Now, if we wanted to do this in bulk for our 200 stored procedure files, we could do something like the below:

from openai import OpenAI
import sqlglot as sg
import os

TOKEN = '<api_token>'
BASE_URL = '<serving_endpoint>'
MODEL = 'databricks-meta-llama-3-70b-instruct'

INPUT_DIR = '<input sql file directory>'
TARGET_DIR = '<director to save parsed and transpiled files>'

client = OpenAI(
  api_key=TOKEN, 
  base_url=BASE_URL, 
)

files = mssparkutils.fs.ls(INPUT_DIR)

for f in files:
    file_content = mssparkutils.fs.head(f.path, 1000000)

    chat_completion = client.chat.completions.create(
      messages=[
        {
          "role": "system",
          "content": """You are an expert at TSQL. Only return the first select statement from the provided code and follow the below rules: 
            1. Remove any comments or commented out code (/* or --).
            2. If there's a HASHBYTES expression with a column aliased as ROW_HASH, remove the column.
            3. If the SELECT statement can be simplified, i.e after removing ROW_HASH there's only an asterisk for a subquery, only return the subquery.
            4. Ensure that it is a complete select DQL statement.
            5. Return the code as raw text, not as markdown.
            6. Do not escape special characters (i.e. asterisks).
            7. Don't be chatty, I don't want any commentary... I just want the code. """,
        },
        {
          "role": "user",
          "content": file_content,
        }
      ],
      model=MODEL,
      max_tokens=256
    )

    response_content = chat_completion.choices[0].message.content

    transpiled_code = sg.transpile(response_content, read="tsql", write="spark", pretty=True)[0]

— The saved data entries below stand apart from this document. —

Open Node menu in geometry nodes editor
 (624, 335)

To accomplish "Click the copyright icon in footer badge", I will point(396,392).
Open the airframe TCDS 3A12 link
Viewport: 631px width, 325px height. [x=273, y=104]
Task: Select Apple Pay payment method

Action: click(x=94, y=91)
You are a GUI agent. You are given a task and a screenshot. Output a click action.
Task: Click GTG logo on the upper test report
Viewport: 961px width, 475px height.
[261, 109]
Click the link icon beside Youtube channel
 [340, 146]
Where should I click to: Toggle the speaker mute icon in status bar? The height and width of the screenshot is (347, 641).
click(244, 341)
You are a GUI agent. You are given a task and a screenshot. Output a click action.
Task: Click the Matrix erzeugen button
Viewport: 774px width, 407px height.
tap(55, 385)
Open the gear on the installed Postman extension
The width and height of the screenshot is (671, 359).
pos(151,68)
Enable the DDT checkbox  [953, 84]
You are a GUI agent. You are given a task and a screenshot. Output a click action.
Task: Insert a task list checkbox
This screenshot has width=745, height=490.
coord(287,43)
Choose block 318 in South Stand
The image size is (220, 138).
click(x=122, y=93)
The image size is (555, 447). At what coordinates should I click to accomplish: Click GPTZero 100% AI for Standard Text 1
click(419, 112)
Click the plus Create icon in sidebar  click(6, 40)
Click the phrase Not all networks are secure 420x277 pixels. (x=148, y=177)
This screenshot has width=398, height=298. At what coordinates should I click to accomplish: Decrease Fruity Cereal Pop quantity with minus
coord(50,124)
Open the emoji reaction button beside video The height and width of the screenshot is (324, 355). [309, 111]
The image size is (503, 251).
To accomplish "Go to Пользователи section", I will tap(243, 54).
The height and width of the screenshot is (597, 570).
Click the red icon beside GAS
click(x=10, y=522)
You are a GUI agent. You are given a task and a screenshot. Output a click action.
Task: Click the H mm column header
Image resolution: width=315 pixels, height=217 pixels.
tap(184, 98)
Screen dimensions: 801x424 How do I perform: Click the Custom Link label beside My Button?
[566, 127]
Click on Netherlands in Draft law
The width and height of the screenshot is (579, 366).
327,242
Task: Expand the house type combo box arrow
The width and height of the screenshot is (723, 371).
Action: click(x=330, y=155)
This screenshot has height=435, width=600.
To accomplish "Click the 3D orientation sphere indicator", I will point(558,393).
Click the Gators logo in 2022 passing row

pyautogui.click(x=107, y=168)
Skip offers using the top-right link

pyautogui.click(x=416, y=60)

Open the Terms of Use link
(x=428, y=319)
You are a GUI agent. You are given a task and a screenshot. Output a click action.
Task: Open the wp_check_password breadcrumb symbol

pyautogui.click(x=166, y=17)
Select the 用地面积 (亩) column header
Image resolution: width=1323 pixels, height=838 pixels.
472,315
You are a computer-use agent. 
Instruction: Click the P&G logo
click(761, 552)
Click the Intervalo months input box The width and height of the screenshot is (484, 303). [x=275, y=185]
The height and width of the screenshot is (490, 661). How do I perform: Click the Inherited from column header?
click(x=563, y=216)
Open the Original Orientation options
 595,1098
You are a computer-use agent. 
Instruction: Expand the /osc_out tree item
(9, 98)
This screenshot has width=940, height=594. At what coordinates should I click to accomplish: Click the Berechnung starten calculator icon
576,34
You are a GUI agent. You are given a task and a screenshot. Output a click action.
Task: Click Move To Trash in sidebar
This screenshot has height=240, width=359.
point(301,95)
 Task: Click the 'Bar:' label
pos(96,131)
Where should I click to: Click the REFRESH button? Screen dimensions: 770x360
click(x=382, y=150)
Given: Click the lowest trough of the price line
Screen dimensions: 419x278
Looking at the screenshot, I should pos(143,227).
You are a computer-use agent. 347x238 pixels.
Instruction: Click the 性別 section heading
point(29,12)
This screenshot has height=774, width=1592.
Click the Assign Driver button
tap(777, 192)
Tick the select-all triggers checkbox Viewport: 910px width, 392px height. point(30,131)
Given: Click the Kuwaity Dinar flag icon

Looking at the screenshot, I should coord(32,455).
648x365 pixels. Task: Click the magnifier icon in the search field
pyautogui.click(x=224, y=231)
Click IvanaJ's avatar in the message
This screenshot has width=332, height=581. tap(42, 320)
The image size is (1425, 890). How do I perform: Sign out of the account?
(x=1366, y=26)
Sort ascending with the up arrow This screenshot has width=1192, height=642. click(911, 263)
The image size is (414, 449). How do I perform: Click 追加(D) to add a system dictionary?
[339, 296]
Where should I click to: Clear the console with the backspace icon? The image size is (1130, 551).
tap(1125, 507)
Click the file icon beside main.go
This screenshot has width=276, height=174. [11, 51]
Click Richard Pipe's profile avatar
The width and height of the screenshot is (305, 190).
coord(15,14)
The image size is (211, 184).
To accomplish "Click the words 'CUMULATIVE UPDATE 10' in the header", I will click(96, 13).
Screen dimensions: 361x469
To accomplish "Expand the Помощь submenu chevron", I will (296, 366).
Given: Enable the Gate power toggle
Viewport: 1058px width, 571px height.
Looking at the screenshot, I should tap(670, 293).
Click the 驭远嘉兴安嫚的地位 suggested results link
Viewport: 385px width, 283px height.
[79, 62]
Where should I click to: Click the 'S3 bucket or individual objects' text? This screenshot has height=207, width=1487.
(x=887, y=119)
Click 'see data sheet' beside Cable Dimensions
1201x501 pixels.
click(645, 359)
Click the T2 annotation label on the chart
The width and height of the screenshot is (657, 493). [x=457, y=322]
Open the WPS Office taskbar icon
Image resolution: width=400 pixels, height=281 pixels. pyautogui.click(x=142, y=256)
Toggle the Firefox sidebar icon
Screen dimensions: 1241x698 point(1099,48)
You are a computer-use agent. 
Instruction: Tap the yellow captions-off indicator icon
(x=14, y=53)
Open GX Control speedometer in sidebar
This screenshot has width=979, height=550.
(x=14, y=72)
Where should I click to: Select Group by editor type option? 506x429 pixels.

    file_name = f"{TARGET_DIR}/{f.name}"
    mssparkutils.fs.put(file_name, transpiled_code, overwrite=True)

The above script would execute in a couple of minutes at most for 200 input scripts… in a real-world migration project where we have to parse and transpile code, this could translate to hundreds of hours saved.